__VOTRE TÂCHE__
Modifiez les enregistrements ci-dessous, s'il vous plaît, en remplaçant « button » par « icon » partout, sans rien changer d'autre.
━━━━━━━━━━━━━━━━━━━━━━━━━━━━━━
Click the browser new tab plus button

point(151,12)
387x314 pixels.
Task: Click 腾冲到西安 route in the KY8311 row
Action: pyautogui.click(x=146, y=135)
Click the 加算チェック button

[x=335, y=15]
━━━━━━━━━━━━━━━━━━━━━━━━━━━━━━
__RÉPONSE COMPLÈTE__
Click the browser new tab plus icon

point(151,12)
387x314 pixels.
Task: Click 腾冲到西安 route in the KY8311 row
Action: pyautogui.click(x=146, y=135)
Click the 加算チェック icon

[x=335, y=15]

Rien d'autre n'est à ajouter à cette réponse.